## Work order
From the listing below, reproduce word for word the part that opens with the line containing "[Deplegar el menú] (33, 584)" and closes with the line containing "عبد العزيز الصيد"; reproduce nothing else.

## Material provided

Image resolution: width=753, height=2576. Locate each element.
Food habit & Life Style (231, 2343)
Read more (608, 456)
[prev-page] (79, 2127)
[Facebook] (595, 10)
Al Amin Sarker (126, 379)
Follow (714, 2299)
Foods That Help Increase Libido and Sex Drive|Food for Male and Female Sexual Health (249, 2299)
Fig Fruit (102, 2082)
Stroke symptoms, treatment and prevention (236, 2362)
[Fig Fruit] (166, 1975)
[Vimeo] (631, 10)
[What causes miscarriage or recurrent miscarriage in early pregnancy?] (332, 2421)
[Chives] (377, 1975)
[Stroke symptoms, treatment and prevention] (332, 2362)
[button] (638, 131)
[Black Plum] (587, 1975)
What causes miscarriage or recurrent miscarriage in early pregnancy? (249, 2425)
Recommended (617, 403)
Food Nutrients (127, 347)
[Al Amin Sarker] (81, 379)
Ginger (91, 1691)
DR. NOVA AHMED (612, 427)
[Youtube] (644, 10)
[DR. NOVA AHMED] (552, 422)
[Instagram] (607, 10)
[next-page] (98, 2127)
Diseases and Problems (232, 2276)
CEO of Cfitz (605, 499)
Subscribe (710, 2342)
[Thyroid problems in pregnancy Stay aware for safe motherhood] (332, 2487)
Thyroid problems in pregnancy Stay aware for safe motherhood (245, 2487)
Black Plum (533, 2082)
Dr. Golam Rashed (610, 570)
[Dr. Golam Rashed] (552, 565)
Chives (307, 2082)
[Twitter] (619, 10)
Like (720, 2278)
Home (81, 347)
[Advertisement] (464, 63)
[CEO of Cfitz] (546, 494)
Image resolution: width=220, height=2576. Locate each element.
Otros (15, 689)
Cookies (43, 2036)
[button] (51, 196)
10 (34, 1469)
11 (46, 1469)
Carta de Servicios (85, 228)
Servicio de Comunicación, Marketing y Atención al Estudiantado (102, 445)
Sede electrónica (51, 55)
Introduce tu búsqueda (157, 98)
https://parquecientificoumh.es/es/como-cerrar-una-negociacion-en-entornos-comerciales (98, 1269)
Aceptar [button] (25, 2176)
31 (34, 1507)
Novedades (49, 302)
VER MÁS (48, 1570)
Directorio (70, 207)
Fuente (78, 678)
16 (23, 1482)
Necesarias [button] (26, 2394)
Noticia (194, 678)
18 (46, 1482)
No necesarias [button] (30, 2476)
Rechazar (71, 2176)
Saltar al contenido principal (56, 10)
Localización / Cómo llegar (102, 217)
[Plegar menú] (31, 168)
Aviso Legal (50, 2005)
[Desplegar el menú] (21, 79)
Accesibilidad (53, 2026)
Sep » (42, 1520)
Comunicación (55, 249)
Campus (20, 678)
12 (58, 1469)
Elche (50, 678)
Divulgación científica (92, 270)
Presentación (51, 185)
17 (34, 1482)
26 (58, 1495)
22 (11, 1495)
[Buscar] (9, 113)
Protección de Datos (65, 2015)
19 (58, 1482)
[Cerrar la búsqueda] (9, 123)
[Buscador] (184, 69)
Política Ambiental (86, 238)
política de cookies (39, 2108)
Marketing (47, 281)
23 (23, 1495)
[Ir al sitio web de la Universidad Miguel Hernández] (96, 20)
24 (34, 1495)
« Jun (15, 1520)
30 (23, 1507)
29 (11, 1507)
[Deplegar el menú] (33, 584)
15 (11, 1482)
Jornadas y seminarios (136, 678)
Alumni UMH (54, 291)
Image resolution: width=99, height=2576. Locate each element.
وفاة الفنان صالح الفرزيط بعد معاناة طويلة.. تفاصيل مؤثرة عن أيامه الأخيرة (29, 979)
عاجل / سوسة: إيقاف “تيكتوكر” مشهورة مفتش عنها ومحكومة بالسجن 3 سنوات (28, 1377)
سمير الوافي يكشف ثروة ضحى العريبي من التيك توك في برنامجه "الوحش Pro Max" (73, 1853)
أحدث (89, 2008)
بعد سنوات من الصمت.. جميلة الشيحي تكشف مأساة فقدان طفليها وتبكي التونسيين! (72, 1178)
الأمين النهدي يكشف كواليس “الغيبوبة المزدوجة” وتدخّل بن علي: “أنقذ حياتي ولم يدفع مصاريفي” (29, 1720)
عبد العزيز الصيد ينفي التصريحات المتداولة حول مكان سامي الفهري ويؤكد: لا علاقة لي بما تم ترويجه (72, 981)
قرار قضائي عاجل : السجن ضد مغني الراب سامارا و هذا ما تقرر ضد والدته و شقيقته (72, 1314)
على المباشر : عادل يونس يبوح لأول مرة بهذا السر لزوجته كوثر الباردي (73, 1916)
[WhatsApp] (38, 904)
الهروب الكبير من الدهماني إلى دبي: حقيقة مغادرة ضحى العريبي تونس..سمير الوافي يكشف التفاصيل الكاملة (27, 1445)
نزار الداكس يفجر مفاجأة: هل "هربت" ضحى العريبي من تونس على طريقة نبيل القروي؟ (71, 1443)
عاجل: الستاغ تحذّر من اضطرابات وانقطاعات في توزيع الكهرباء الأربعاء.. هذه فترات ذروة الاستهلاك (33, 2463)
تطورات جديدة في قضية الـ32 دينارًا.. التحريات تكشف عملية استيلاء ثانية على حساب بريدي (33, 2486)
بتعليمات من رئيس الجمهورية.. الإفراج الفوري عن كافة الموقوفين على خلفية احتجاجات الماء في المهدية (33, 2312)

## Answer for the task
[Deplegar el menú] (33, 584)
15 (11, 1482)
Jornadas y seminarios (136, 678)
Alumni UMH (54, 291)
Image resolution: width=99, height=2576. Locate each element.
وفاة الفنان صالح الفرزيط بعد معاناة طويلة.. تفاصيل مؤثرة عن أيامه الأخيرة (29, 979)
عاجل / سوسة: إيقاف “تيكتوكر” مشهورة مفتش عنها ومحكومة بالسجن 3 سنوات (28, 1377)
سمير الوافي يكشف ثروة ضحى العريبي من التيك توك في برنامجه "الوحش Pro Max" (73, 1853)
أحدث (89, 2008)
بعد سنوات من الصمت.. جميلة الشيحي تكشف مأساة فقدان طفليها وتبكي التونسيين! (72, 1178)
الأمين النهدي يكشف كواليس “الغيبوبة المزدوجة” وتدخّل بن علي: “أنقذ حياتي ولم يدفع مصاريفي” (29, 1720)
عبد العزيز الصيد ينفي التصريحات المتداولة حول مكان سامي الفهري ويؤكد: لا علاقة لي بما تم ترويجه (72, 981)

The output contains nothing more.